One concern critics have, Takagi said, is that Zuckerberg and Chan can use their LLC to engage in lobbying and electioneering almost without restrictions, compared with those placed on, say, a section 501(c)(3) charitable organization. Zuckerberg and Chan, in their follow-up post, mention participating in policy debates.

“The LLC can just contribute all they want to any candidates they want just within the limits that any business could,” Takagi said. “I don’t have any reason to doubt their intent, but it’s certainly within their power and control to do so, to change the purposes of the LLC at any time.”

Tax and Legislative Unknowns

There are multiple tax issues “floating around” the announcement of the Chan Zuckerberg Initiative, Kaufman said. One is whether Zuckerberg gets a charitable deduction for “giving away” the Facebook stock. When he puts it in an LLC he and his wife own, there is no deduction, but if the LLC later transfers stock to a charity, there could be a charitable contribution deduction for them, she said.

The SEC filing says nothing about the initiative being a tax-exempt entity, and Zuckerberg and Chan said in their follow-up post that by choosing an LLC instead of a “traditional foundation” structure, there is no tax benefit for transferring their shares to it. Because the entity won’t be tax exempt, Kaufman said, any earnings on the stock it holds or any capital gains realized when it sells stock would be subject to tax. If the stock were sold in the hands of a charity, Zuckerberg would escape capital gains tax, she said.
There’s also the question of estate tax, Kaufman said. If shares are given to charity either while Zuckerberg is alive or upon his death, estate tax is avoided. If Zuckerberg and Chan die with the current LLC structure maintained, the LLC assets would be included in their estates, she said.

But if they have a will or trust that bequeaths the LLC ownership to charity, then it would qualify for a charitable deduction at death and escape estate tax,” she said, adding it’s unknown whether Zuckerberg, 31, is even thinking about estate taxes at this point in his life.

Zuckerberg can easily avoid estate taxes, said David Herzig, a tax law professor at Valparaiso University in Indiana. Were he planning Zuckerberg’s estate, Herzig said he would set up a Document generated for Nick Kokis Page 2 of 4 Doc 2015-27130 (4 page(s)) (C) Tax Analysts 2015. All rights reserved. Tax Analysts does not claim copyright in any public domain or third party content. private foundation within the trust instrument and have the stock pass to the foundation through a revocable trust that would become irrevocable at death. “And that’s a standard plan, and then it’s just a part of a foundation when he passes,” he said.

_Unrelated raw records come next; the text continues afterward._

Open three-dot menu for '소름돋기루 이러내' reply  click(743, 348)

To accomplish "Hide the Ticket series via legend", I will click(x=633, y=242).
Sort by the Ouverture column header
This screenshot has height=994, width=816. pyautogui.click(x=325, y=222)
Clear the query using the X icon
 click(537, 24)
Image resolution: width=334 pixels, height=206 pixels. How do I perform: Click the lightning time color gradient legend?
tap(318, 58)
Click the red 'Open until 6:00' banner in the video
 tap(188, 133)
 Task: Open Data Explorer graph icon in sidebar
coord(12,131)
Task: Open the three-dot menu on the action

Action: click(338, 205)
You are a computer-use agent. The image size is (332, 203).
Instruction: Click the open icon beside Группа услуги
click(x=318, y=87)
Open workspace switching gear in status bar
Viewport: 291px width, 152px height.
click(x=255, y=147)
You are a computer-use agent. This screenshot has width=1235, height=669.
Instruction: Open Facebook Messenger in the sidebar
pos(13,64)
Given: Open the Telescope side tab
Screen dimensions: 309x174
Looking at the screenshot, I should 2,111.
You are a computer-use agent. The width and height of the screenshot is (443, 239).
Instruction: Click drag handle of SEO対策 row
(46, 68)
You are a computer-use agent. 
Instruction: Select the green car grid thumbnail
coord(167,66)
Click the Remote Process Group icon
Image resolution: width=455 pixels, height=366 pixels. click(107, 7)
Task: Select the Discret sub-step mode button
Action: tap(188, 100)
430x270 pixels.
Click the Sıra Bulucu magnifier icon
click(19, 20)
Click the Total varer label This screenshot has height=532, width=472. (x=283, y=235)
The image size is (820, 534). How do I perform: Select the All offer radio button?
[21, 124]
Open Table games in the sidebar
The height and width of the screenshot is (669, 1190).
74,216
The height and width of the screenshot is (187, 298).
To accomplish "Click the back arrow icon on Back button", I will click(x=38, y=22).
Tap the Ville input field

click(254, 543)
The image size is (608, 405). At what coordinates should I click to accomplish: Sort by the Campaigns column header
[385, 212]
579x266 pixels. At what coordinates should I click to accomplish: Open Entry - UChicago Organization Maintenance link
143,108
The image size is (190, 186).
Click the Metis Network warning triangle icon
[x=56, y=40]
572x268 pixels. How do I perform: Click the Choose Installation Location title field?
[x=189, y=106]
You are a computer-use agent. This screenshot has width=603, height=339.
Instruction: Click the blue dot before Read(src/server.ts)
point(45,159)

Sometimes, tax planning happens with an eye toward cementing the application of current law, said Susan Morse, a tax law professor at the University of Texas at Austin. But by launching their LLC in the way they did, Zuckerberg and Chan have not insulated themselves from the impact of future law changes on the estate tax or other fronts,
Morse said. For instance, if the U.S. implemented a consumption tax regime that treated charitable contributions as consumption, the Chan Zuckerberg Initiative would be exposed to that change, too.

“The point is that a contribution to an LLC is a tax nothing,” Morse said. “And therefore they don’t change what is already their exposure to a change in future law.”
Ofer Lion of Seyfarth Shaw LLP said it is possible Congress

“may well end up taking a look at some sort of cap on taxpayers’ ability to avoid capital gains through charitable contributions.”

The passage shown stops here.